More falsehood. Bristlecone pines are considered to be the oldest living things on the planet, but none has been found to be older than 4500 years.
Carbon dating definately has not been calibrated, nor can it be, due to the obvious lack of an atmospheric sample from ancient times. It is known that the percentage of atmospheric 14 varies, but no pattern has ever been established.
Coyoteman been sippin the lobo juice?
More falsehood. Bristlecone pines are considered to be the oldest living things on the planet, but none has been found to be older than 4500 years.
Carbon dating definately has not been calibrated, nor can it be, due to the obvious lack of an atmospheric sample from ancient times. It is known that the percentage of atmospheric 14 varies, but no pattern has ever been established.
Coyoteman been sippin the lobo juice?
No falsehood. Its the standing dead trees that are important, not the living ones. If you date a living organism you don't get much of a date, as it is still ingesting Carbon-14.
By matching the tree-rings from the present backward you can establish the age of a particular ring on the dead trees. Then you can date that ring and establish a calibration curve.
Given the tree-rings you don't need an atmospheric sample.
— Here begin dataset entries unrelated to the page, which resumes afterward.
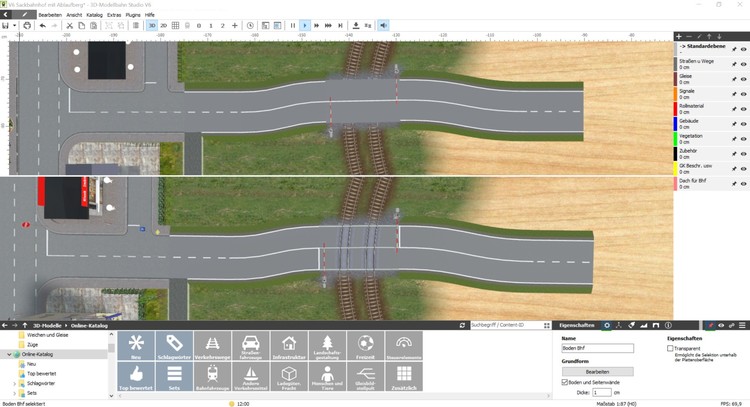Uncheck Boden und Seitenwände checkbox
Screen dimensions: 750x407
click(x=565, y=382)
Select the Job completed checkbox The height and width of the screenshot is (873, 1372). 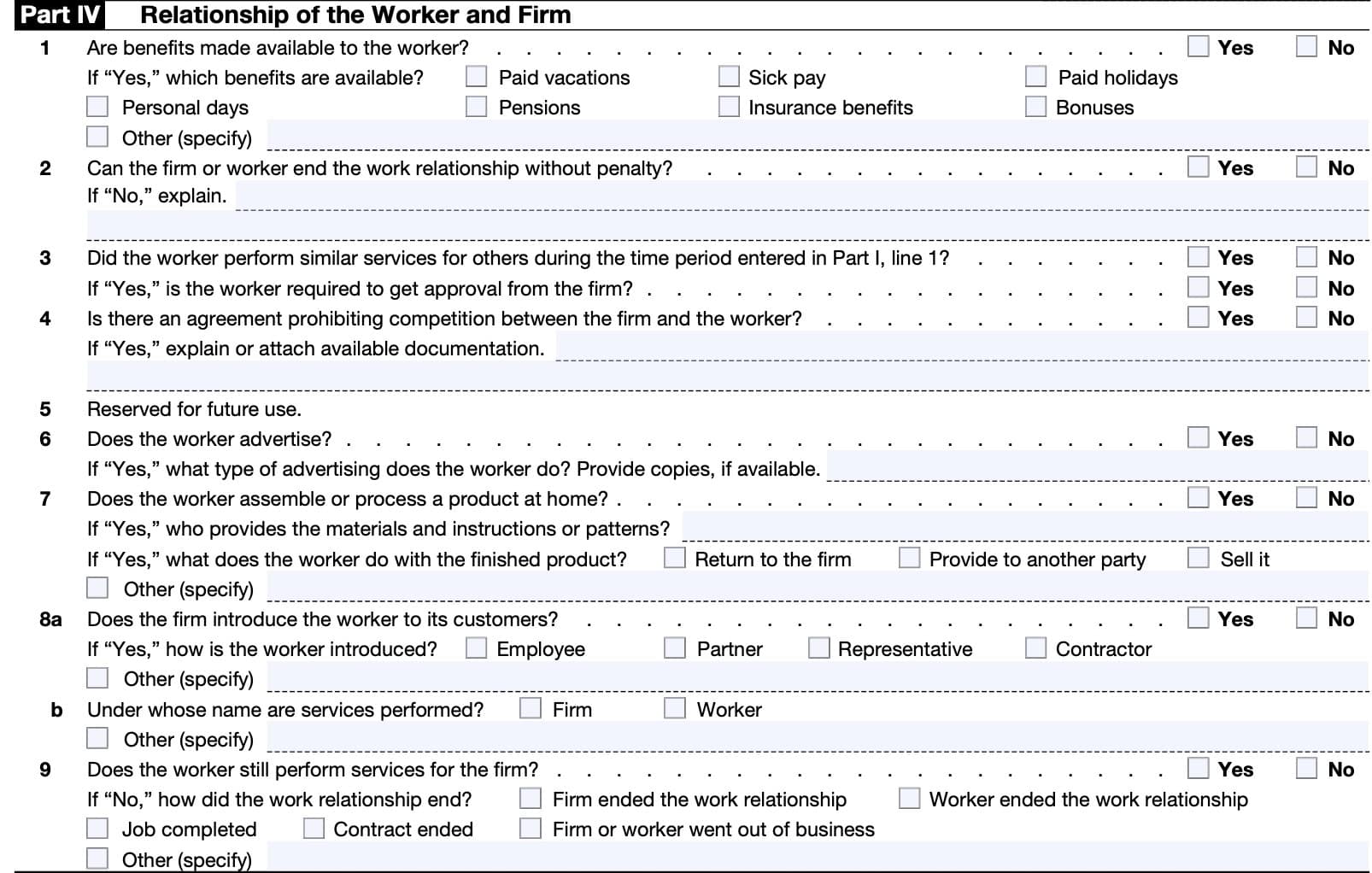(x=97, y=829)
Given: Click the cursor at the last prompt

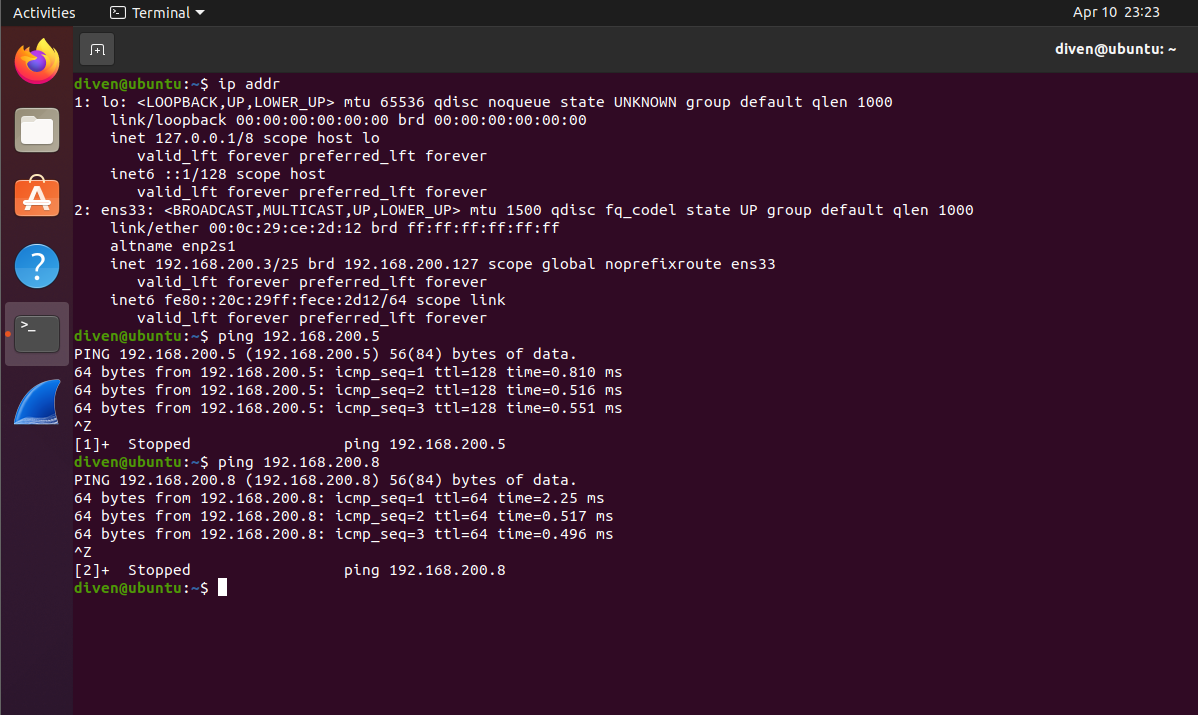Looking at the screenshot, I should tap(222, 588).
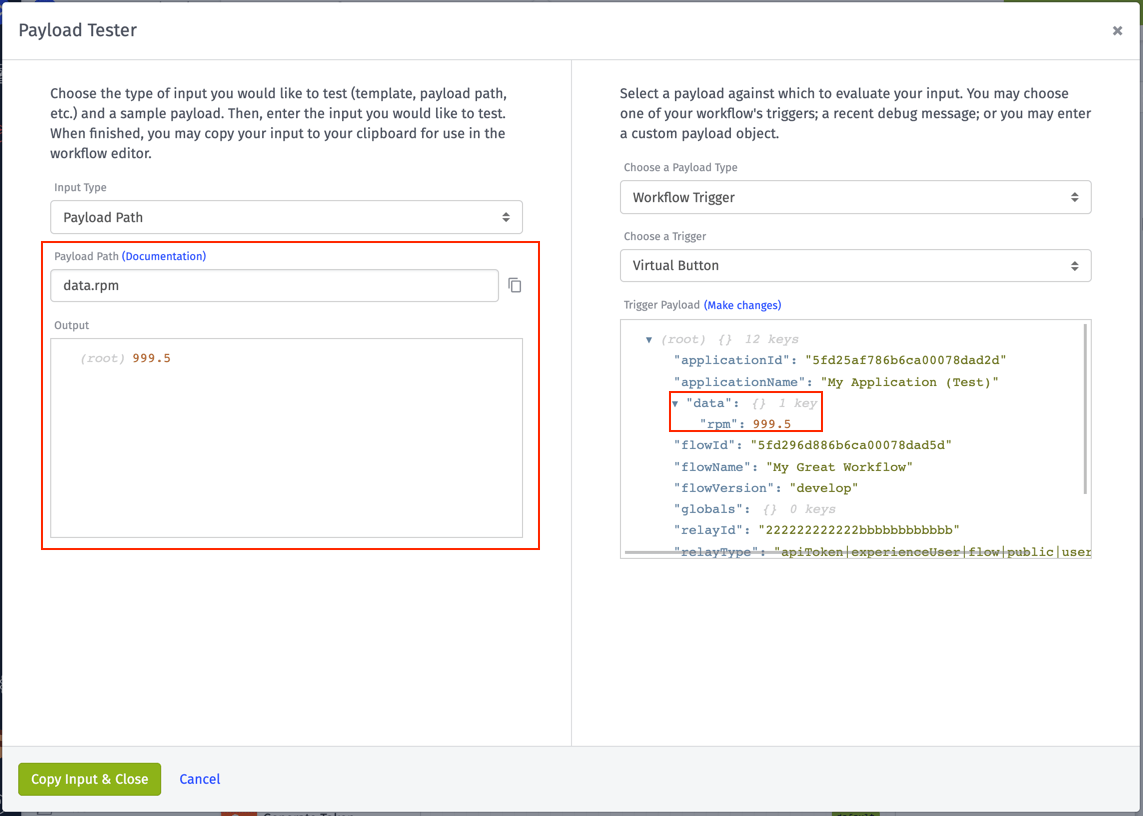Image resolution: width=1143 pixels, height=816 pixels.
Task: Collapse the "data" object node
Action: 675,403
This is what the new calibration curve is about:
A new calibration curve for the conversion of radiocarbon ages to calibrated (cal) ages has been constructed and internationally ratified to replace IntCal98 which extended from 0-24 ka cal BP (Before Present, 0 cal BP = AD 1950). The new calibration dataset for terrestrial samples extends from 0-26 ka cal BP but with much higher resolution beyond 11.4 ka cal BP than IntCal98. Dendrochronologically dated tree-ring samples cover the period from 0-12.4 ka cal BP. Beyond the end of the tree-rings, data from marine records (corals and foraminifera) are converted to the atmospheric equivalent with a site-specific marine reservoir correction to provide terrestrial calibration from 12.4-26.0 ka cal BP. A substantial enhancement relative to IntCal98 is the introduction of a coherent statistical approach based on a random walk model, which takes into account the uncertainty in both the calendar age and the radiocarbon age to calculate the underlying calibration curve.http://radiocarbon.pa.qub.ac.uk/calib/whatsnew.html
Flapddodle!
"The bristlecone pine chronology in the White Mountains currently extends back almost 9,000 years continuously. That's to 7,000 BC! Several pieces of wood have been collected that will extend this date back even further. The hope is to push the date back to at least 8,000 BC. This will be important as the last Ice Age ended about 10,000 years ago, and to have a record of this transition period would offer scientists a wealth of information."
http://www.sonic.net/bristlecone/dendro.html
due to the obvious lack of an atmospheric sample from ancient times.
Further flapdoodle!
Ice core data provides data about ancient atmospheric composition.
http://www.ldeo.columbia.edu/edu/dees/ees/climate/labs/vostok/
"'It has been calibrated against bristlecone pines going back some 11,500 years'"
Only in the circular reasoning of Darwinian scientists.